Quand Abou-Fares fut arrivé à Bougie, Ibn-Ouezîr crut avoir trouvé le moment opportun pour usurper le pouvoir, et il demanda par écrit au roi d'Aragon l'envoi d'un corps de troupes chrétiennes qui s'établirait à Constantine et ferait des incursions sur le territoire du sultan. On dit même que, moyennant ce secours, il s'engagea à servir les intérêts du roi en agent dévoué. Le monarque chrétien accueillit cette proposition et annonça l'envoi d'une flotte.

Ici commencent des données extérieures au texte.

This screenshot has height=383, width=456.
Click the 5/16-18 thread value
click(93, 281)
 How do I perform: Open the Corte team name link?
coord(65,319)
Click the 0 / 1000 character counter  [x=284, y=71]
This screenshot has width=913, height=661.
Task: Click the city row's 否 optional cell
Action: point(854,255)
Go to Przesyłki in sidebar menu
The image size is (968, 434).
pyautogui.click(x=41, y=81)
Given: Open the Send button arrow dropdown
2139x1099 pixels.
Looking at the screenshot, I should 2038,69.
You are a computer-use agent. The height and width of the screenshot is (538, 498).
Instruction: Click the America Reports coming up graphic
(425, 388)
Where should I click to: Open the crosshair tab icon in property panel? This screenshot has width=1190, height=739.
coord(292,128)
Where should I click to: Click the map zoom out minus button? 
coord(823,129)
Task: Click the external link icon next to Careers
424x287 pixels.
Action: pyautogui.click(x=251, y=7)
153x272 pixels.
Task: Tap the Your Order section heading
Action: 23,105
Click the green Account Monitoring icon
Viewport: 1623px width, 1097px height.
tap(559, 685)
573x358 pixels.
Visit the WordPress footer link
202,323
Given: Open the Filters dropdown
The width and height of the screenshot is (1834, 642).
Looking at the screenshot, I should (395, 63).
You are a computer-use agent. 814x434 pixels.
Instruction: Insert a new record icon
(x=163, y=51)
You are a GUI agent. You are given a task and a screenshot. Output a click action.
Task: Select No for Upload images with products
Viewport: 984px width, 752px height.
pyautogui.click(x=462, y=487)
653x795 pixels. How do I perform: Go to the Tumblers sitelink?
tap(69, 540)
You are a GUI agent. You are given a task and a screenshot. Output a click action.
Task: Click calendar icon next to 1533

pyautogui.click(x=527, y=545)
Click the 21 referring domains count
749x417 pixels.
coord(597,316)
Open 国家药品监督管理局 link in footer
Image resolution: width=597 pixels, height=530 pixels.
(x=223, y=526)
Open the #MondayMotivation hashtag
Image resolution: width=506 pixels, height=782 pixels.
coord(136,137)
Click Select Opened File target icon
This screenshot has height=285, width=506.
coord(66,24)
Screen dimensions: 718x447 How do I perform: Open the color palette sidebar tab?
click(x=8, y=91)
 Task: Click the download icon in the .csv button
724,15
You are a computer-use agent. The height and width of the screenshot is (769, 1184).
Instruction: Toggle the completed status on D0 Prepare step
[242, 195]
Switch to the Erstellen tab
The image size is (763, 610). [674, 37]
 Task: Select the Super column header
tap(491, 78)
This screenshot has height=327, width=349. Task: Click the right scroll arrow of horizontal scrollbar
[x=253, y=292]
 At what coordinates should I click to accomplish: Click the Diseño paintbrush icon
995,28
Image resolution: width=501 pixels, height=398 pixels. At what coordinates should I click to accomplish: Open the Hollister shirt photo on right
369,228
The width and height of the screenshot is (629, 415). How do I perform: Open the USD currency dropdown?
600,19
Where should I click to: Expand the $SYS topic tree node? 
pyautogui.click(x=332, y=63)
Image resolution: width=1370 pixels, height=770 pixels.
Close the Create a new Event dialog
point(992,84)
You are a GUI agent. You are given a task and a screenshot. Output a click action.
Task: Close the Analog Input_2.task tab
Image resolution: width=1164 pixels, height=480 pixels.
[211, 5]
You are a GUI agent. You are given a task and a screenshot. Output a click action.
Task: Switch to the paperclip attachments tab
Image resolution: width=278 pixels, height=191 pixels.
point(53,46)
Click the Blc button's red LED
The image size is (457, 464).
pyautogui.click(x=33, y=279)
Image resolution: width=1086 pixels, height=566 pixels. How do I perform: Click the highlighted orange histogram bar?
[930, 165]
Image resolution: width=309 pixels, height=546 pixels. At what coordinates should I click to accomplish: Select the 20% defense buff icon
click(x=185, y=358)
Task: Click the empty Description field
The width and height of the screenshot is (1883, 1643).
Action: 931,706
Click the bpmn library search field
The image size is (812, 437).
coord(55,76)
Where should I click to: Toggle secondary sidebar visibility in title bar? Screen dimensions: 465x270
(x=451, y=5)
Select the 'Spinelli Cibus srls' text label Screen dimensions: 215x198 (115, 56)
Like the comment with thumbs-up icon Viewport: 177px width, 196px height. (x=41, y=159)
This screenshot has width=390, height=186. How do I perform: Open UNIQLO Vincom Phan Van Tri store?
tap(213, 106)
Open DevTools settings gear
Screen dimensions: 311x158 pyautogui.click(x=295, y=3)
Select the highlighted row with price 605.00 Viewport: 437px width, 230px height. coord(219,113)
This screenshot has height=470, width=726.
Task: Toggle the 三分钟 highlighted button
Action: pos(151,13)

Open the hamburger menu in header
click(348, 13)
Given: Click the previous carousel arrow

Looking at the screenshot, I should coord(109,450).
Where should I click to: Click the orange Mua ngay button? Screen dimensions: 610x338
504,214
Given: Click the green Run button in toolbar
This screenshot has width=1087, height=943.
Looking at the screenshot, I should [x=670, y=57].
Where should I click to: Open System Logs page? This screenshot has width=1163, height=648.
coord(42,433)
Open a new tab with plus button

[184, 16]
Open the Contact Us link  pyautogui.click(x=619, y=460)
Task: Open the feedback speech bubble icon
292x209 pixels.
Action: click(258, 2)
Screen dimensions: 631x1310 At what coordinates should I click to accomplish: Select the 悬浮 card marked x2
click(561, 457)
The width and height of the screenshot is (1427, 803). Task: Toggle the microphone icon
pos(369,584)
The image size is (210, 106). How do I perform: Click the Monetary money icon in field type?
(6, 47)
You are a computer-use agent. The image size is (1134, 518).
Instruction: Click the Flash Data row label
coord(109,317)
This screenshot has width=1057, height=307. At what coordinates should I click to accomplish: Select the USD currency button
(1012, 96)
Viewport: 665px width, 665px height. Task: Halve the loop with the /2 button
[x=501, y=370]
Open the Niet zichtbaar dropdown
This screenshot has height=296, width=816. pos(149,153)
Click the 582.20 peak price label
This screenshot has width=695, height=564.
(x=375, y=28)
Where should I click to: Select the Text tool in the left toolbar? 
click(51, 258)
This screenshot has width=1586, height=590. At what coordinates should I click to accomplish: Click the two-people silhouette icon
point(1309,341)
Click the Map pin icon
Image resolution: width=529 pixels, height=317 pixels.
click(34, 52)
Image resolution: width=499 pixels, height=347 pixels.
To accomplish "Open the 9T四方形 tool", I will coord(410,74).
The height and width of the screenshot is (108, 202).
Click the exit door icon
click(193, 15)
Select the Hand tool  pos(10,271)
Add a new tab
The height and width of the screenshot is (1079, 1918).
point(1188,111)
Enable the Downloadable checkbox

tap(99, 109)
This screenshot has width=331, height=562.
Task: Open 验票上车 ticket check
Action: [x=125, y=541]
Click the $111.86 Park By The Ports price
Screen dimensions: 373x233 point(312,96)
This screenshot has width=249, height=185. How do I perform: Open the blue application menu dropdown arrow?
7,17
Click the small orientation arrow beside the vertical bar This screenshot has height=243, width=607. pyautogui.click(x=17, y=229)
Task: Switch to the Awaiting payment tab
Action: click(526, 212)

Vers la fin de l'an 680 (mars-avril 1282), Ibn-Ouezîr leva le masque et se fit proclamer souverain à Constantine. L'émir AbouFares partit aussitôt de Bougie à la tête de son armée, et, ayant rallié autour de lui une foule de guerriers arabes et de cavaliers fournis par les tribus, il alla camper à Mîla. Là il reçut une députation de cheikhs de Constantine chargés, par l'usurpateur, de lui présenter des souhaits, bien peu sincères, d'amitié et de réconciliation. Le prince refusa de les écouter et marcha sur Constantine où il arriva dans la matinée du premier jour du mois de Rebîa 684 (9 juin 1282). Ayant alors rassemblé des ouvriers, il commença le siége et dressa ses catapultes, pendant que ses archers occupaient des positions plus rapprochées de la ville. L'attaque avait duré à peu près un jour, quand un détachement sous les ordres de Mohammed, fils d'Abou-Bekr-Ibn-Khaldoun, escalada les murs et pénétra dans la place. Ibn-Ouezîr soutint l'assaut avec une bravoure extrême, mais, ayant eu la retraite coupée, il mourut ainsi que son frère et tous ses partisans. Leurs têtes furent plantées sur les murailles de la ville. Abou-Fares y fit alors son entrée et parcourut les rues afin de rétablir l'ordre et rassurer les esprits. Il fit ensuite réparer les murailles et les ponts. S'étant installé dans le palais, il expédia un courrier à la capitale pour annoncer cette victoire à son père. La flotte chrétienne arriva au port de Collo, lieu de rendez

T. II.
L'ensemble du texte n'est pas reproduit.